## PASSAGE
— Begin —
Just the possibility of recession as a result of these measures is already having an adverse effect on the economy.  The uncertainty created by the lack of a deal means that businesses are holding off from making new investments and hiring extra workers at a time when the economy should be on a path to recovery.  The election should have been a great chance for each party to convince the voters that they had a plausible solution but the outcome has only seen minor changes to the political landscape and the status quo has been maintained so that continued gridlock is a real possibility.
— End —
## TASK LIST
a - Which distinct words ending in "-ion" appear in the passage about the economy and the election?
b - Write the next few sentences of the passage about the economy and the election, beginning after its final sentence.

## DATASET RECORDS
— Begin —
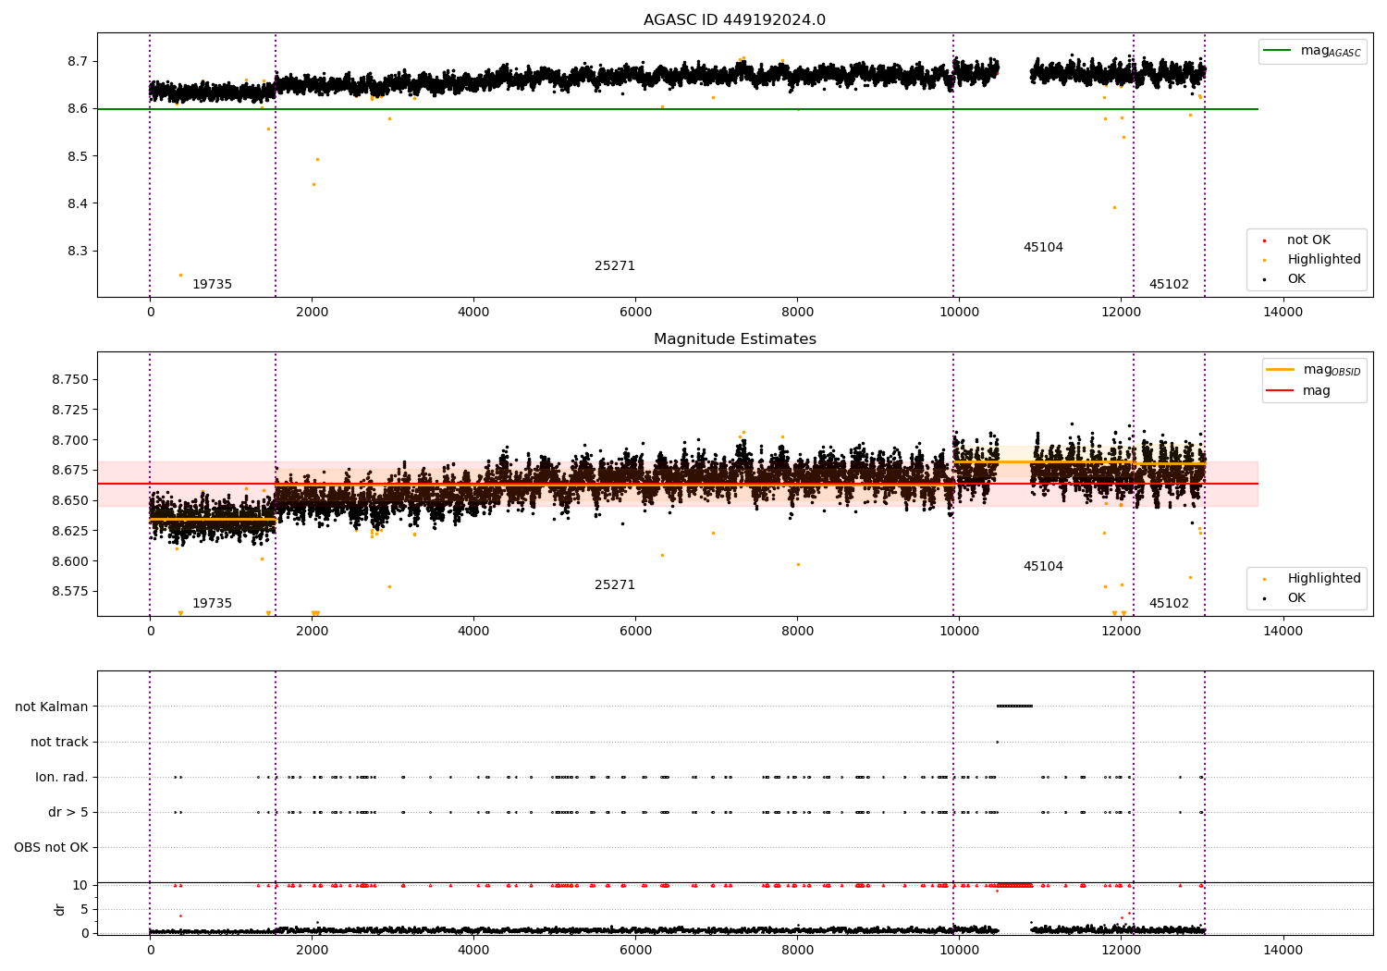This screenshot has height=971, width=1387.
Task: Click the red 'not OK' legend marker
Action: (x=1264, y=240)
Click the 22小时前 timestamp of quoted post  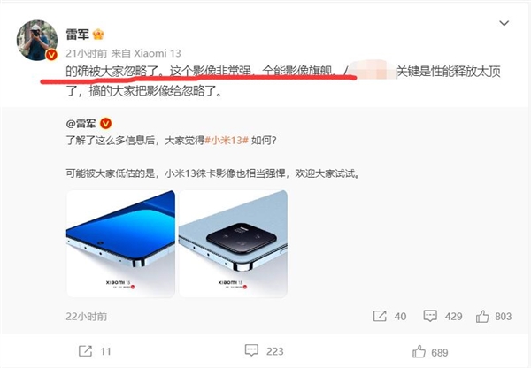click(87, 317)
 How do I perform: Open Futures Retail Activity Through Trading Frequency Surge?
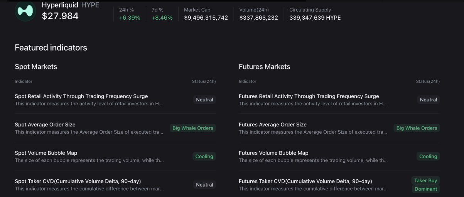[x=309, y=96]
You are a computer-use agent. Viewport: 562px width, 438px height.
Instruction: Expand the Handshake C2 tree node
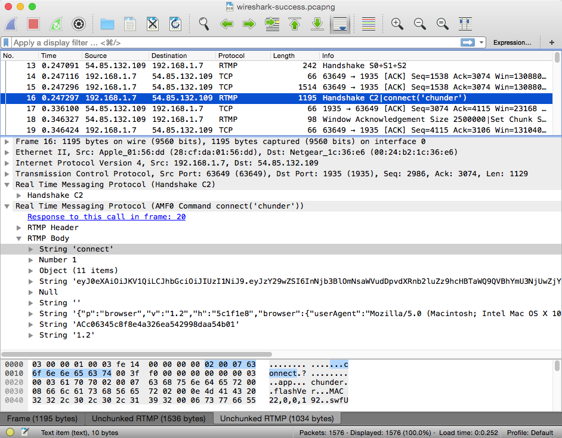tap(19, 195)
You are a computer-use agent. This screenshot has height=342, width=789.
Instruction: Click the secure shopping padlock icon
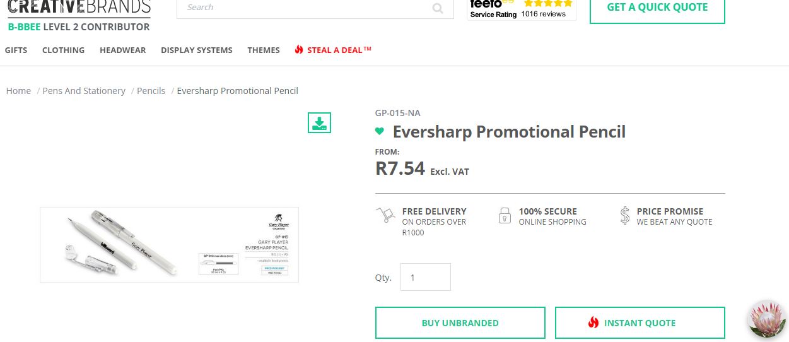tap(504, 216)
— End —
## ANSWERS PROVIDED
a - recession, election, solution

b -
Life would have been difficult for whoever won the election.  With the Republicans controlling the House of Representatives and the Democrats holding sway over the Senate, agreement between both parties is needed to pass any new laws.  But neither Obama nor Romney put themselves in a strong position due to the bulk of the campaigning being negative rather than providing any ideas on new policy direction (see An election with no winners).  As such, despite winning, Obama does not have much of a mandate - an entitlement to implement policies due to the perceived backing of a substantive majority of voters following an election.  The going will be made tougher with Obama having failed to exhibit much leadership in his first term as president.  Yet, Obama has come out of the blocks strongly with a bold statement that any new measures must include higher taxes for the rich.  On the other hand, Republicans are still not convinced that Obama has much support from voters and are likely to stand firm for now with regard to their demands for no tax hikes.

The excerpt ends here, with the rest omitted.